Sometimes we only understand the value of something when it suddenly becomes unavailable.
What is the value of one’s mobile phone, personal computer, applications, television, smartwatch, sensors or transaction appliances when power and internet connectivity are lost? If one could quantify value, it would be a number close to zero, in the absence of power and internet connectivity.
It is estimated that intentional shutdowns of the internet by governments alone caused $24 billion in economic losses in 2022, for example. Deloitte researchers estimated in 2016 that a one-day internet outage affecting 10 million people in a country with high gross domestic product costs $24 million.
The point is that modern computing is inseparable from internet connectivity. That applies equally to end users as well as application and service providers; data centers and content owners; transaction platforms, logistics, transport, media and retail operations.

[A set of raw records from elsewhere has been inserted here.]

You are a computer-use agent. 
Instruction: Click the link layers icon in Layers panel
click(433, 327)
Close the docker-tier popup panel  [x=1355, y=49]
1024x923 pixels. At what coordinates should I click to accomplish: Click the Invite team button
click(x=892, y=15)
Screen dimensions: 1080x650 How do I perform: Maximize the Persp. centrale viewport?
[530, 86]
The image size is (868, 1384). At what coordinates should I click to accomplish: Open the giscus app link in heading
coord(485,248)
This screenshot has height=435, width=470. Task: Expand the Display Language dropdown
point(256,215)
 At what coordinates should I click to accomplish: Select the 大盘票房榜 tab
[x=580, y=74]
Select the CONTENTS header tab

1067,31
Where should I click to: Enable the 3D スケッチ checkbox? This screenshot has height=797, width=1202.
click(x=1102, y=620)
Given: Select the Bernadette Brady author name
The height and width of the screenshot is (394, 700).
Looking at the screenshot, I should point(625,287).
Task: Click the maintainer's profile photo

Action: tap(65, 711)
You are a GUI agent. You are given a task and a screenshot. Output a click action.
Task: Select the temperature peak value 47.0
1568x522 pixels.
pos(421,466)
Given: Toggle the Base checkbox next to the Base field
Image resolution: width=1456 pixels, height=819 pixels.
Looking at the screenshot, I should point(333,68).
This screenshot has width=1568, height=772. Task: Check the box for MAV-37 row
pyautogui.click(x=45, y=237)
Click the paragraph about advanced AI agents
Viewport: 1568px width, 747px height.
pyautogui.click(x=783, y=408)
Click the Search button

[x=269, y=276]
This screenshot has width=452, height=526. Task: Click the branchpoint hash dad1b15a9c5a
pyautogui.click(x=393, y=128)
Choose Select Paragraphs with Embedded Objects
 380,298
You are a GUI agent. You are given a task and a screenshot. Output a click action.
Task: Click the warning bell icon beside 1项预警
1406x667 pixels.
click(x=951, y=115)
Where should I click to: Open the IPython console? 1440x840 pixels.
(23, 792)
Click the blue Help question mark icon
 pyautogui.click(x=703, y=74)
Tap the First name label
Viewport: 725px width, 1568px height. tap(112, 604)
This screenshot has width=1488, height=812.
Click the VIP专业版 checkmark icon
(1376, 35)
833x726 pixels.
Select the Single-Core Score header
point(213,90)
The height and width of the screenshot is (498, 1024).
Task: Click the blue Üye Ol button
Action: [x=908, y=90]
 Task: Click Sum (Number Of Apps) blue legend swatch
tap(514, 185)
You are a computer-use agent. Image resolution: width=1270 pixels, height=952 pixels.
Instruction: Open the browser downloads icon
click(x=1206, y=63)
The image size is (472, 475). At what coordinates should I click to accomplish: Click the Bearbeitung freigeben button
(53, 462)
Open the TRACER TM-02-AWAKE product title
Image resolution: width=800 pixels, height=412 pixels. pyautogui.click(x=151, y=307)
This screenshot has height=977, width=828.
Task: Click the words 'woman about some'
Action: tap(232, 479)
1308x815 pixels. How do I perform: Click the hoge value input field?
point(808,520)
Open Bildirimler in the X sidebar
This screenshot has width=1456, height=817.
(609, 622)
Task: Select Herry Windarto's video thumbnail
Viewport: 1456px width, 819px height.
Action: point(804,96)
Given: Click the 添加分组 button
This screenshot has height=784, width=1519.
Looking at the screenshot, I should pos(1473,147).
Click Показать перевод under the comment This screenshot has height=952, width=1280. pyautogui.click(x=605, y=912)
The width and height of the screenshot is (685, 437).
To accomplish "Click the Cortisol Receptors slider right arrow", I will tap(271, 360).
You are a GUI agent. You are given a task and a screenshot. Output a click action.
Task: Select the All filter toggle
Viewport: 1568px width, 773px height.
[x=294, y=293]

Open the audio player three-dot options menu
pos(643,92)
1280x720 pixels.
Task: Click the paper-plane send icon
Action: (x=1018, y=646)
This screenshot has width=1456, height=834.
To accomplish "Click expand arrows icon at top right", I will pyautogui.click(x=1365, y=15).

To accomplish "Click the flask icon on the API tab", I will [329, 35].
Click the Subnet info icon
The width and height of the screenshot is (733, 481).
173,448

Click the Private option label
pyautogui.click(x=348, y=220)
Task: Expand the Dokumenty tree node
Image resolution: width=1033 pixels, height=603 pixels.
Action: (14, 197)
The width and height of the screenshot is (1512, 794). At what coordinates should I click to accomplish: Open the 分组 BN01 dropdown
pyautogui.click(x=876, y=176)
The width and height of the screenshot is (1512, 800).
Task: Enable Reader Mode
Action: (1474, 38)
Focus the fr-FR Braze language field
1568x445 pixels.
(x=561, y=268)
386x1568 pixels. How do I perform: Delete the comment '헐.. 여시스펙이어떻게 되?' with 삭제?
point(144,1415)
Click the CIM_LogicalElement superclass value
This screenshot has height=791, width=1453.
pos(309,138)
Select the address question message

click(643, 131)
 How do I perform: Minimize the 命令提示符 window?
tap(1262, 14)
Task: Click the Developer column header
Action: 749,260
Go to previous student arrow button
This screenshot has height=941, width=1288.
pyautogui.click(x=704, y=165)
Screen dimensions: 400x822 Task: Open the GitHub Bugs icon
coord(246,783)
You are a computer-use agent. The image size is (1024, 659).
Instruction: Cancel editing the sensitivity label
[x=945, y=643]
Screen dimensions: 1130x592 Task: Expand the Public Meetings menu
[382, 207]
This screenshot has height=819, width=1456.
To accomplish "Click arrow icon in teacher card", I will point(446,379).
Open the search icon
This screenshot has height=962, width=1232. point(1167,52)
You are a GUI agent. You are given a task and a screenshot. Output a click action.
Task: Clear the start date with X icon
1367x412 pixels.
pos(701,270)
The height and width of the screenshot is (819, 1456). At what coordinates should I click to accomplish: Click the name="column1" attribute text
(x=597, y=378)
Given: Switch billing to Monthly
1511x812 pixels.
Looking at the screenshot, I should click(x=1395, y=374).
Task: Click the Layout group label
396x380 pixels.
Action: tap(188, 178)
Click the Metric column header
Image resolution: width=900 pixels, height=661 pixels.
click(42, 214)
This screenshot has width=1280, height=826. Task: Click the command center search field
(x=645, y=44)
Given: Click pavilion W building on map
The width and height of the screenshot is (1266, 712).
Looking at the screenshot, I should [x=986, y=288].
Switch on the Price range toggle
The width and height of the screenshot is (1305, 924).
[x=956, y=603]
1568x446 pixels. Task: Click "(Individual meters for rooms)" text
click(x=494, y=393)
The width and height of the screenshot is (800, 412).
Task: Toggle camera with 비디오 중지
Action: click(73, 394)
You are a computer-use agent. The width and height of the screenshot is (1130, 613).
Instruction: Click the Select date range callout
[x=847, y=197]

Most computing in the mainframe and minicomputer eras, followed by the early personal computer era, did not rely centrally on wide area networking, though local area connections often were important or essential. That largely remained true in the client-server era. But all that changed when computing became highly distributed in the internet, web, cloud computing and mobile computing periods, when resources were, by definition, remote.
As all media types became digital, content consumption and creation also were decentralized. The obvious implication is that modern computing cannot be divorced from networks and communication.
Though much computing and processing happens at the edge, in an organization's private data center, onboard a PC, sensor or mobile device, most workloads now require remote processing. Hence the need for good connectivity, ranging from home broadband to mobile networks to metro capacity, inter-city links and subsea networks.